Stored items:
- Opening Delimiter -
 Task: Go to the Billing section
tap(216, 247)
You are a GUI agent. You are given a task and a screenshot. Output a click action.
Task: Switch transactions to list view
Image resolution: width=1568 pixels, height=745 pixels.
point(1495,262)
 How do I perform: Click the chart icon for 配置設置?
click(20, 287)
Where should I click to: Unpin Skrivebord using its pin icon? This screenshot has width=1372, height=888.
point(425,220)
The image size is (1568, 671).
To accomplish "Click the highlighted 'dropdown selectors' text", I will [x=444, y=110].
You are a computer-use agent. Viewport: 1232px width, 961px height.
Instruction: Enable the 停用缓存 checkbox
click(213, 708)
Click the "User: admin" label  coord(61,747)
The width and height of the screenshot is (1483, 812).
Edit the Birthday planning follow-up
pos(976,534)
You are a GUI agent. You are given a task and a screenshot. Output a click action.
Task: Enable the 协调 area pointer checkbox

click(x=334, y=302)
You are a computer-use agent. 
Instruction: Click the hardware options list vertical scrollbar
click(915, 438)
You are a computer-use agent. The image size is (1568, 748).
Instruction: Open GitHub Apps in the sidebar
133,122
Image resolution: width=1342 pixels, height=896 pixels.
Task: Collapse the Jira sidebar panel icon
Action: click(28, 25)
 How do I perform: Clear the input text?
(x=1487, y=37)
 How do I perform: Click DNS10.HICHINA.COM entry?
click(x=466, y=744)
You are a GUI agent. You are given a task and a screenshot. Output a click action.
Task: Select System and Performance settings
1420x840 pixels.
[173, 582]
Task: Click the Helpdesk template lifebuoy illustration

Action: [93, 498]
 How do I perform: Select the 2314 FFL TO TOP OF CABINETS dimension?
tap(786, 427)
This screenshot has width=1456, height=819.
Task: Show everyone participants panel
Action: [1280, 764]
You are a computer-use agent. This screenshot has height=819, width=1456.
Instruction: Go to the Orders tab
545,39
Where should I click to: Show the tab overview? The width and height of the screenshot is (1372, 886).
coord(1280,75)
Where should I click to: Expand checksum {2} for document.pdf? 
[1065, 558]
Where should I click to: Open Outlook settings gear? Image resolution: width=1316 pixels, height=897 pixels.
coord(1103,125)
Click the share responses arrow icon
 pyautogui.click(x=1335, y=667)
- Closing Delimiter -
Set down the records once more, character for character.

 Task: Go to the Billing section
tap(216, 247)
You are a GUI agent. You are given a task and a screenshot. Output a click action.
Task: Switch transactions to list view
Image resolution: width=1568 pixels, height=745 pixels.
point(1495,262)
 How do I perform: Click the chart icon for 配置設置?
click(20, 287)
Where should I click to: Unpin Skrivebord using its pin icon? This screenshot has width=1372, height=888.
point(425,220)
The image size is (1568, 671).
To accomplish "Click the highlighted 'dropdown selectors' text", I will [x=444, y=110].
You are a computer-use agent. Viewport: 1232px width, 961px height.
Instruction: Enable the 停用缓存 checkbox
click(213, 708)
Click the "User: admin" label  coord(61,747)
The width and height of the screenshot is (1483, 812).
Edit the Birthday planning follow-up
pos(976,534)
You are a GUI agent. You are given a task and a screenshot. Output a click action.
Task: Enable the 协调 area pointer checkbox

click(x=334, y=302)
You are a computer-use agent. 
Instruction: Click the hardware options list vertical scrollbar
click(915, 438)
You are a computer-use agent. The image size is (1568, 748).
Instruction: Open GitHub Apps in the sidebar
133,122
Image resolution: width=1342 pixels, height=896 pixels.
Task: Collapse the Jira sidebar panel icon
Action: click(28, 25)
 How do I perform: Clear the input text?
(x=1487, y=37)
 How do I perform: Click DNS10.HICHINA.COM entry?
click(x=466, y=744)
You are a GUI agent. You are given a task and a screenshot. Output a click action.
Task: Select System and Performance settings
1420x840 pixels.
[173, 582]
Task: Click the Helpdesk template lifebuoy illustration

Action: [93, 498]
 How do I perform: Select the 2314 FFL TO TOP OF CABINETS dimension?
tap(786, 427)
This screenshot has width=1456, height=819.
Task: Show everyone participants panel
Action: [1280, 764]
You are a computer-use agent. This screenshot has height=819, width=1456.
Instruction: Go to the Orders tab
545,39
Where should I click to: Show the tab overview? The width and height of the screenshot is (1372, 886).
coord(1280,75)
Where should I click to: Expand checksum {2} for document.pdf? 
[1065, 558]
Where should I click to: Open Outlook settings gear? Image resolution: width=1316 pixels, height=897 pixels.
coord(1103,125)
Click the share responses arrow icon
 pyautogui.click(x=1335, y=667)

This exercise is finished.